Who was Lester B. Pearson?

Answer

Canada's 14th Prime Minister (1963 to 1968), a Liberal Nobel Peace Prize laureate who introduced Medicare, the Canada Pension Plan, and the maple leaf flag.

Explanation

Lester Bowles Pearson (April 23, 1897 to December 27, 1972) was Canada's 14th Prime Minister, serving from April 22, 1963 to April 20, 1968. Pearson was a Liberal and led the Liberal Party from 1958 to 1968. Before entering politics he had a distinguished diplomatic career, serving as Canada's Ambassador to the United States (1944 to 1946), Under-Secretary of State for External Affairs (1946 to 1948), and Secretary of State for External Affairs (1948 to 1957) under Louis St. Laurent.

Pearson received the 1957 Nobel Peace Prize for his diplomatic role in resolving the 1956 Suez Crisis through the creation of the United Nations Emergency Force (UNEF), the first United Nations peacekeeping operation. The award is sometimes called the founding moment of modern peacekeeping. Pearson is the only Canadian Prime Minister to have won a Nobel Prize (though Norman Bethune was nominated for one and Aurelio Peccei was Italian-born). The Lester B. Pearson International Airport in Toronto is named for him.
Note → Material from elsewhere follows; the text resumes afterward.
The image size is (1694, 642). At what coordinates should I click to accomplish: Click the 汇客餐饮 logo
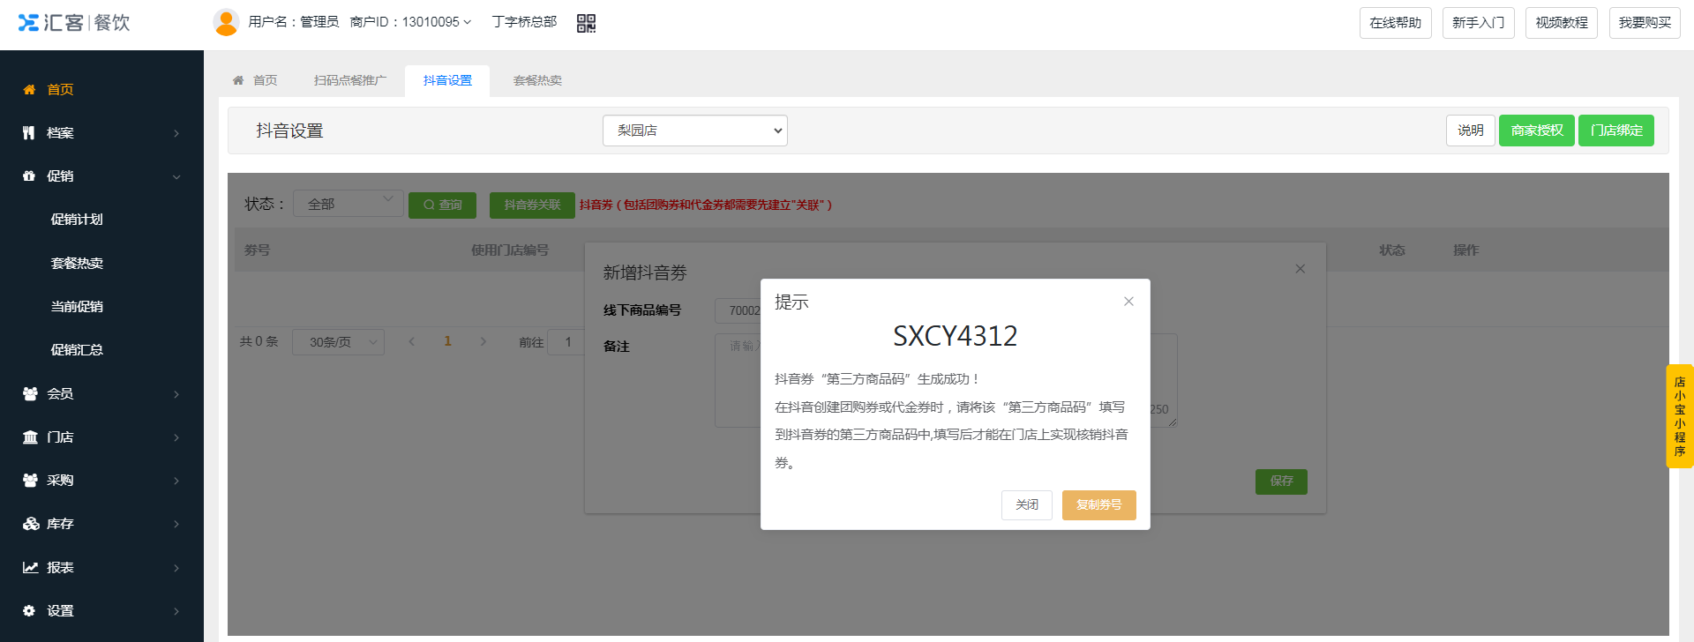point(74,23)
Pearson's two minority governments (1963 to 1965, 1965 to 1968) introduced major social-policy reforms despite lacking parliamentary majorities. The Canada Pension Plan came into force on January 1, 1966 (with a parallel Quebec Pension Plan in Quebec). The Medical Care Act of 1966 introduced national medicare (federal-provincial cost-shared health insurance, expanded from Tommy Douglas's 1962 Saskatchewan plan and St. Laurent's 1957 hospital insurance). The Canada Student Loans Act of 1964 introduced federal post-secondary loans. The federal-provincial Canada Assistance Plan (1966) coordinated provincial social-assistance programmes.

Pearson introduced the modern maple leaf flag of Canada, which was raised over Parliament Hill on February 15, 1965 after the Great Flag Debate of 1964 (the longest single debate in Canadian House of Commons history at the time). The flag replaced the Canadian Red Ensign and was a symbol of Canadian independence from British imperial heritage. Pearson also commissioned the Royal Commission on the Status of Women (the Bird Commission, 1967 to 1970) and the Royal Commission on Bilingualism and Biculturalism (reporting 1965 to 1970, leading to the Official Languages Act of 1969). Pearson retired April 20, 1968 and was succeeded by Pierre Trudeau.

Why this matters for your test

Lester B. Pearson is one of the most consequential post-war Prime Ministers and the only Canadian PM to win the Nobel Peace Prize. Recognising his 1957 Nobel Prize and the introduction of Medicare and the maple leaf flag gives candidates structured anchors.